Sunday, March 22, 2015

Emily Gilmore- Ken Kitano

24 Guards, Tiananman Square in Beijing, 2009

Ken Kitano 

"our face- prayers" 
Pace/Macgill Gallery
32 East 57th street, 9th floor, New York

Ken Kitano has created 133 portraits that are "our faces" and each portrait connects to the relativism of prayer practice. He asserts that the idea of a prayer can be extended past religion. His portraits of Muslims directly relate to their daily prayer routine; however, his portraits of people from Hiroshima relates to praying for consolation after the trauma of the atomic bombs. In his more recent work, Kitano photographed protesters in Hong Kong, in which case, their non-violent protesting was a form of silent prayer.
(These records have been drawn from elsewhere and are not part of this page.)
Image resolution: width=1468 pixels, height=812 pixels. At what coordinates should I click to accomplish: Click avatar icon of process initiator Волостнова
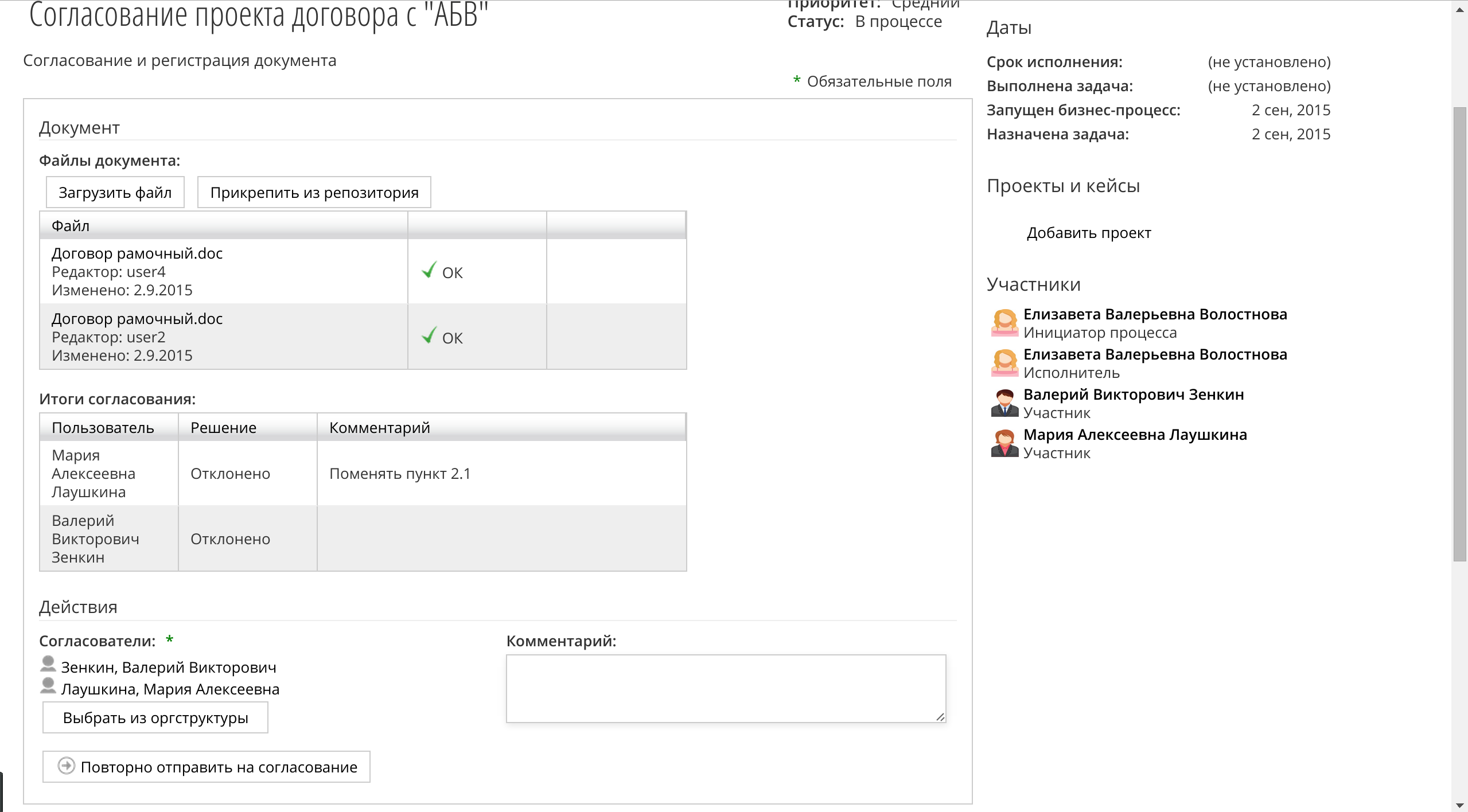coord(1004,323)
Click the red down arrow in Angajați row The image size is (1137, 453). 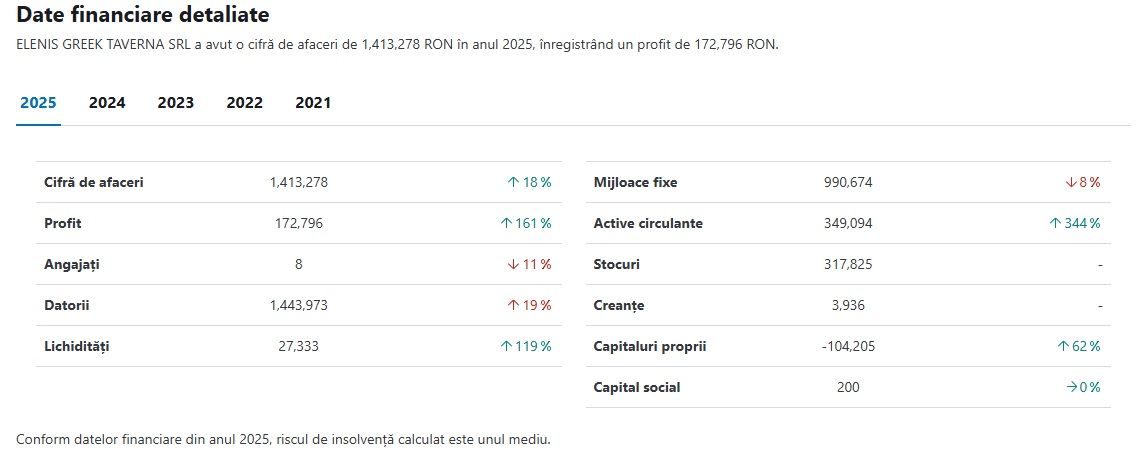point(513,265)
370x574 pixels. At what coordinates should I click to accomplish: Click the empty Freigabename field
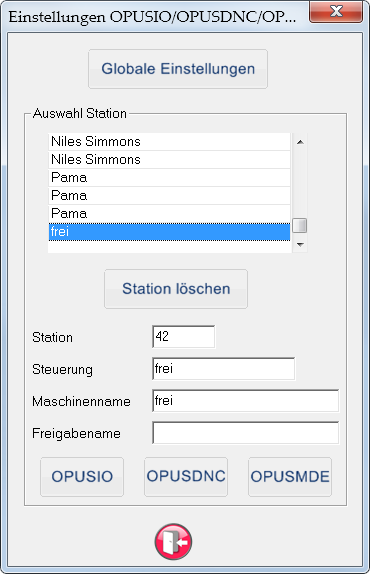245,433
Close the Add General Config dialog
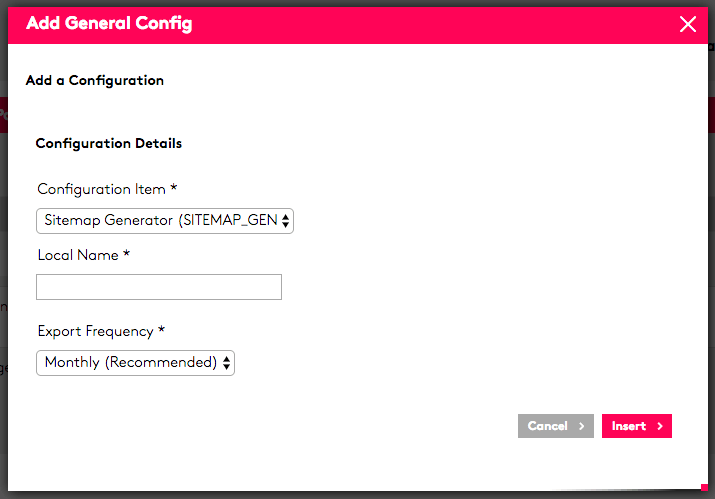 [x=688, y=24]
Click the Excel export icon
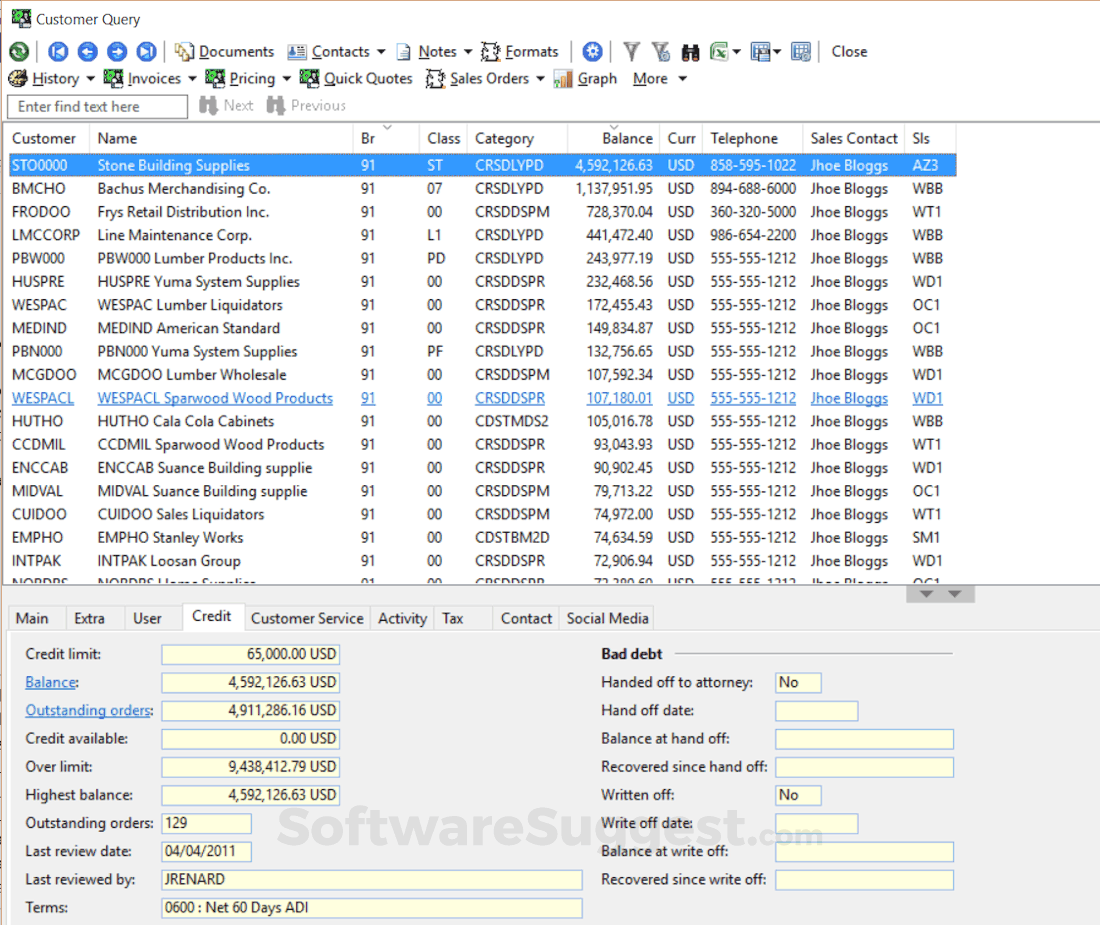 point(719,52)
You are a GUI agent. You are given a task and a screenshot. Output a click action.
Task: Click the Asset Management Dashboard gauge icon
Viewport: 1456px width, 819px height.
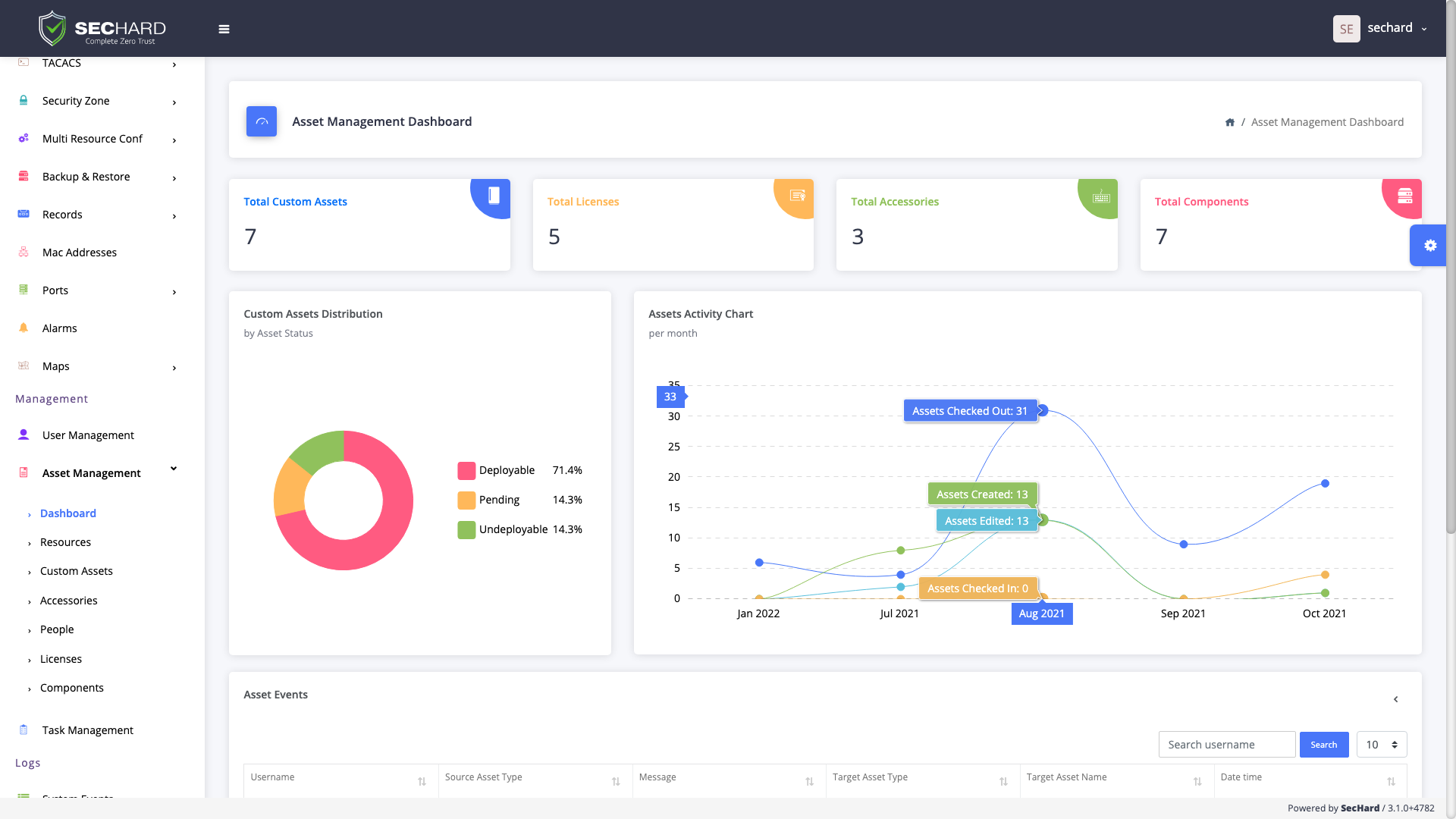(x=262, y=121)

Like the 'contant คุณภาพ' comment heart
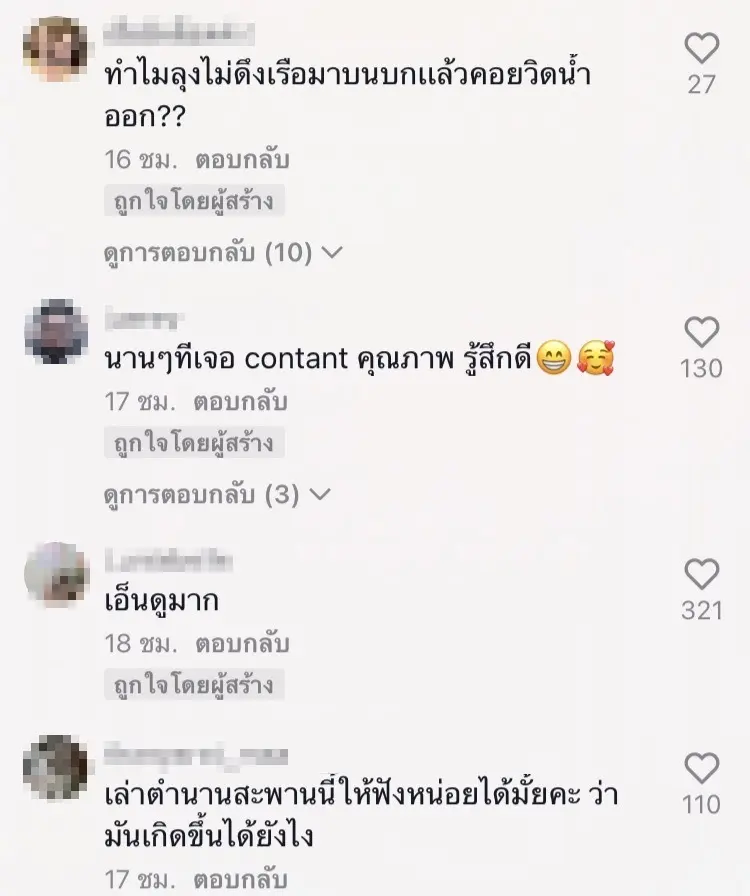(701, 332)
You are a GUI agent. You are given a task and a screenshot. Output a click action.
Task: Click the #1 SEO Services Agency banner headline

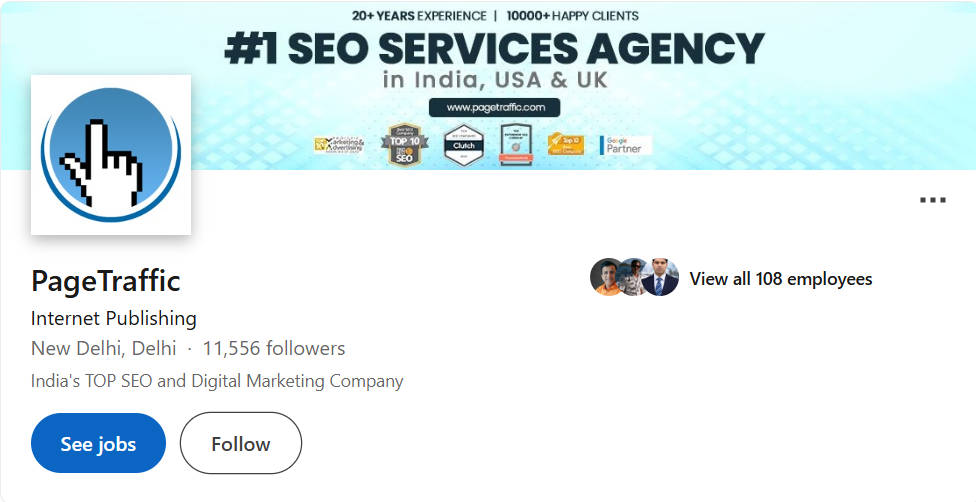pos(494,49)
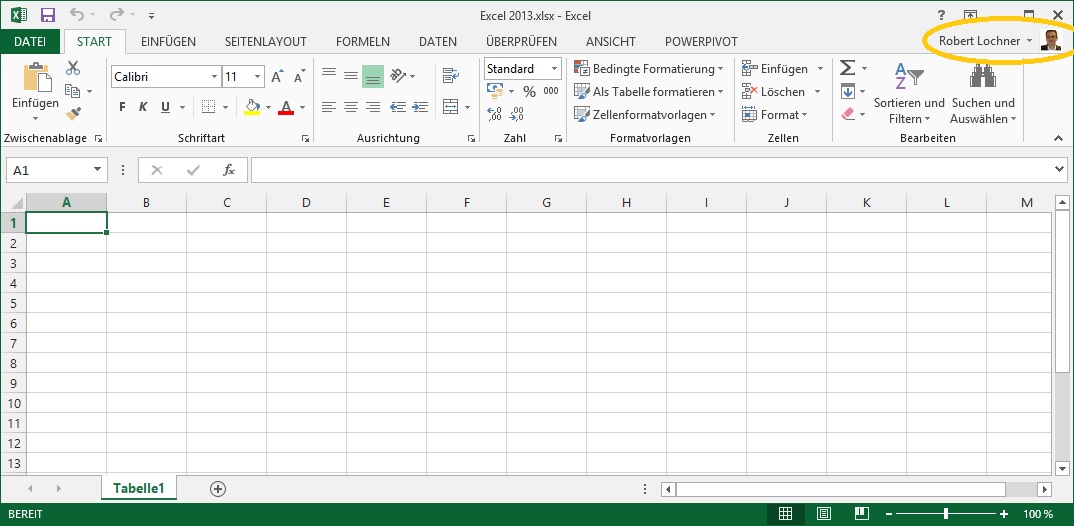The height and width of the screenshot is (526, 1074).
Task: Click into the formula bar input
Action: (650, 170)
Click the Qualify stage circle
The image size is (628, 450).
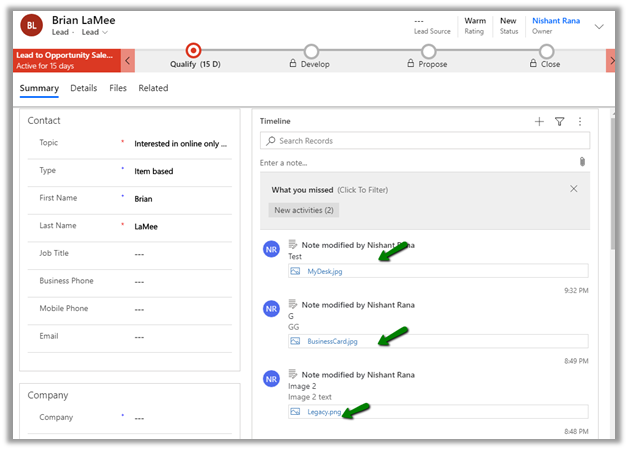(194, 51)
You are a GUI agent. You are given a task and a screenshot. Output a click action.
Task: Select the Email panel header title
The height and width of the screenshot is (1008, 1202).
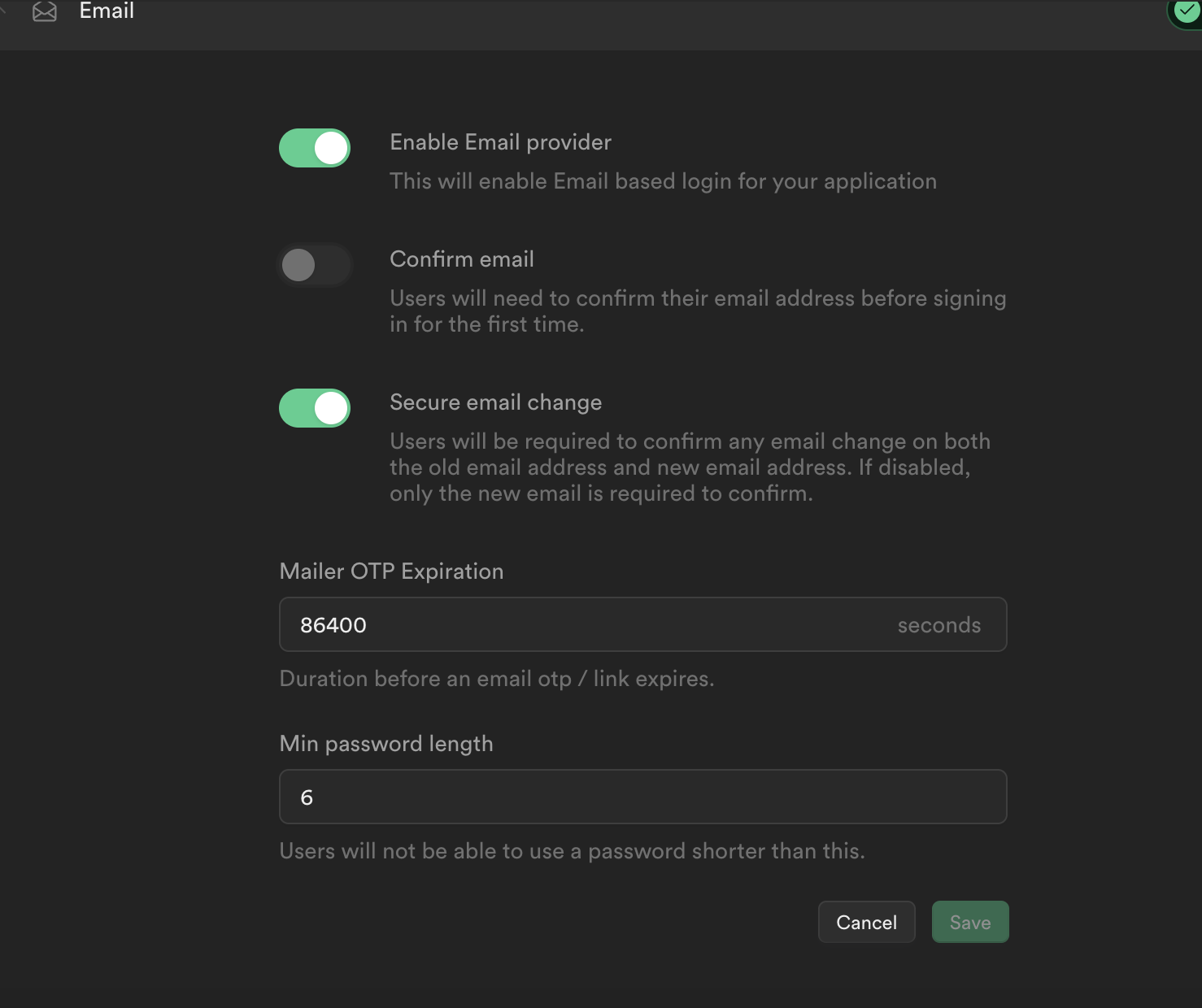click(107, 11)
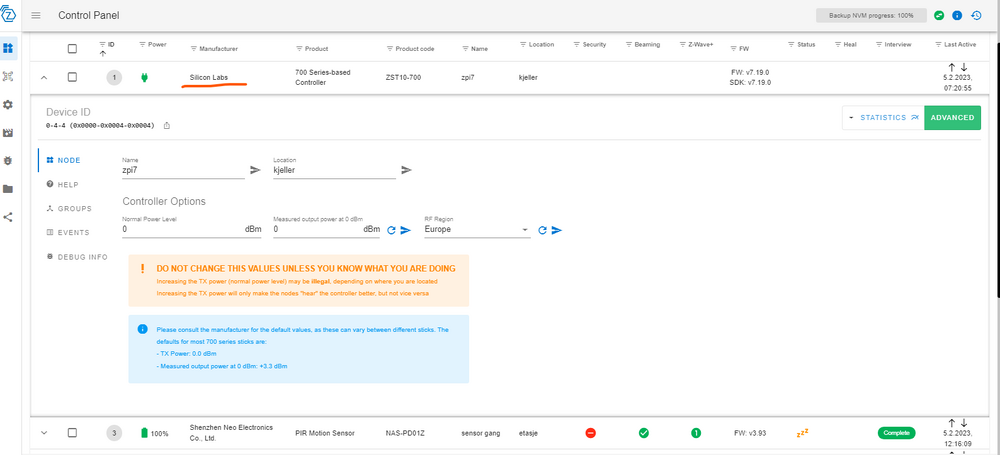Image resolution: width=1000 pixels, height=455 pixels.
Task: Collapse the expanded Silicon Labs controller row
Action: 44,77
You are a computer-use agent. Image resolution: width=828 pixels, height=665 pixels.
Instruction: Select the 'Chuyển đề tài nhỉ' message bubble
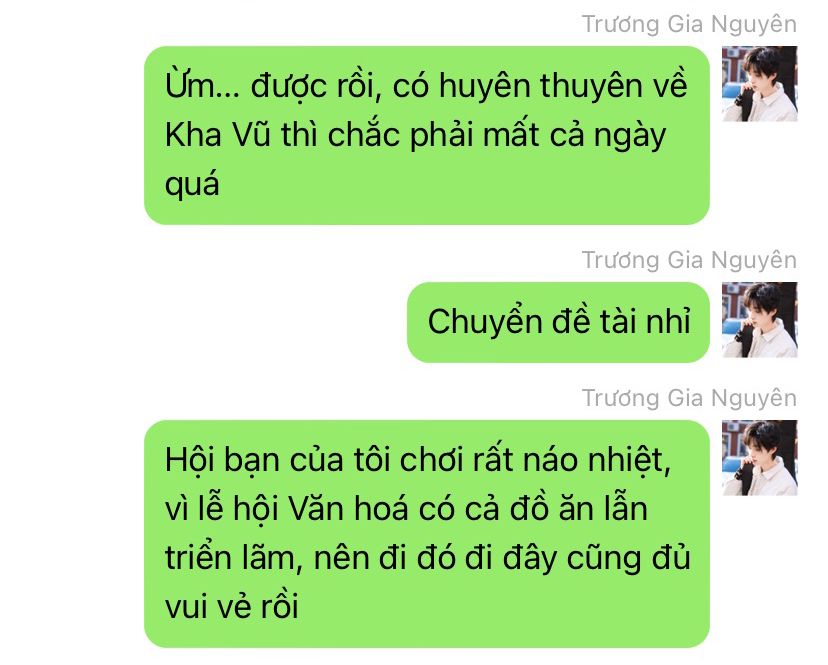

 39 People Floating Lanterns Down the River Motoyasu
 in Memory of Atomic Bomb Victims
 on August 6, 2004, Hiroshima

Ken Kitano has been working on "our face" since 1999. He uses long exposures while shooting, and he layers the film strips of different people when he prints. So, each portrait can contain as many as 30 different faces layered on top each other. This process of layering blurs each subject's individual identity and emphasizes Kitano's ideal of spiritual unity.


23 Female in Burqa,Dhaka, Bangladesh
Kitano was born in Tokyo in 1968, studied at Nihon University's College of Industrial Technology, and became a freelance photographer in 1993.